Ahora su mirada ya no gira hacia ese lado, pues lo asusta adentrarse aún más, este magnetismo de la esfera compuesto por dos caras ambiguas, le producen una colorida confusión semejante a la de un cuerpo mutilado. No logra encontrar el reposo alcanzado por la dimensión de una figura.
El de ojos de cordero reclama la tranquilidad de un sonido, de una mirada o de un relieve. Busca en su mente recuerdos, hasta encontrar un indicio de una imagen melódica para provocar arrebatos en sus sensaciones, pero estas no se producen en su cuerpo. No obstante, un órgano será el activo receptor de su atención, y escucha un sonido llegado veinte años atrás:
«Está cubierta de pilares de oro y plata»

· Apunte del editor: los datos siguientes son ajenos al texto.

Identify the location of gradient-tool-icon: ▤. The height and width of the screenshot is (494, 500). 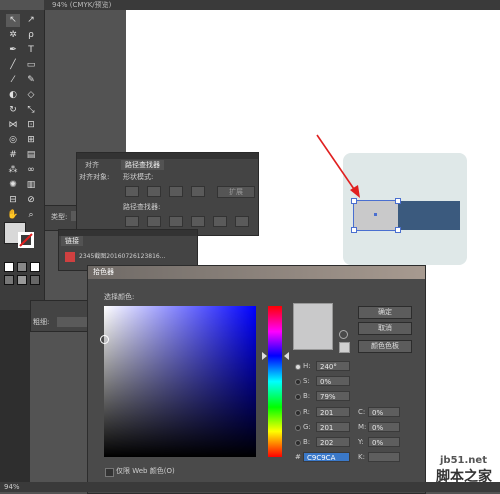
(31, 156).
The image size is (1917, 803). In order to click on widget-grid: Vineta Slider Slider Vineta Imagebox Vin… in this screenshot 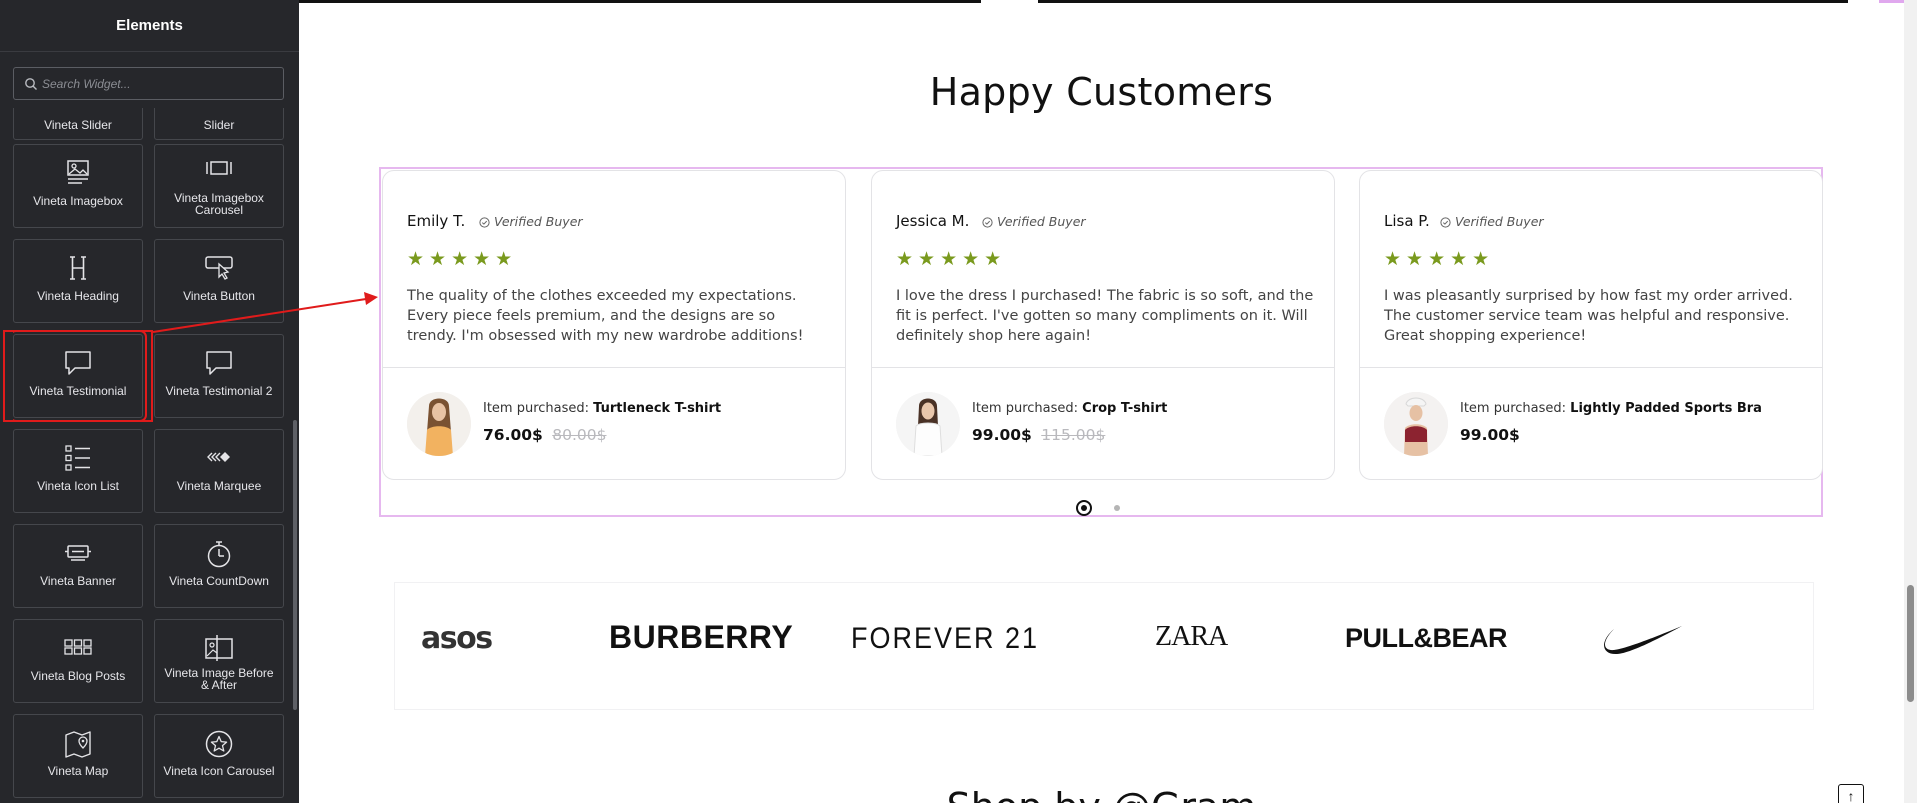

Al mismo tiempo observa que el exterior no acaricia su cuerpo fragmentado. A través de esta esfera, que aún funge como protector inaudible e invisible de su piel, puede mirar hacia otro punto del entorno: es un anciano y anda bajo un equilibrio controlado por su pie izquierdo y su diminuta cabeza agachada. La sensación emitida en él, es realmente sostenible en su recuerdo. Esta imagen no provoca un desasosiego cómo aquella de la niña, pues las líneas que figuran la silueta del viejo, permiten evadir su desconcierto.
Tic tac, tic tac… se observa en la casa de su infancia, donde en los jardines, el abuelo tarareaba: “romperemos un pilar para ver a doña blanca”. El hombre camina unos pasos en la ciudad pisando los contornos sombreados de las hojas de árboles frutales que despierta el recuerdo de los aromas desprendidos de la hierbabuena y de la ruda.
Ahora, el de ojos de cordero observa a un niño con una expresión melancólica caminando cerca del anciano, a quien le sonríe y toma de la mano. En su rostro encuentra su propia sonrisa caduca desprendida de si. Da un parpadeo para adentrarse en las sensaciones de arcaicos años, pero es inútil, solo escucha el eco de paredes viejas desgastadas por la lluvia de otros días. Un cosquilleo adormece su cuerpo en el momento en que la voz del niño retumba en sus oídos. En el mismo sentido que recorren las manecillas del reloj, su mirada se conduce hacia el rostro del pequeño; sus pupilas se dilatan, una gota líquida recorre su cuello, la impotencia abruma el reconocimiento de sus manos.
El ambiente es cristalino, la esfera es una burbuja que puede romperse por la presencia de otras personas, pero el hombre no se ha movido. El sol es muy brillante y el cielo despejado muestra un color solemne y puro, el ruido exterior es tan fuerte que ensordece sus recuerdos y estropea su visión. El de ojos de cordero se despierta y el reloj para.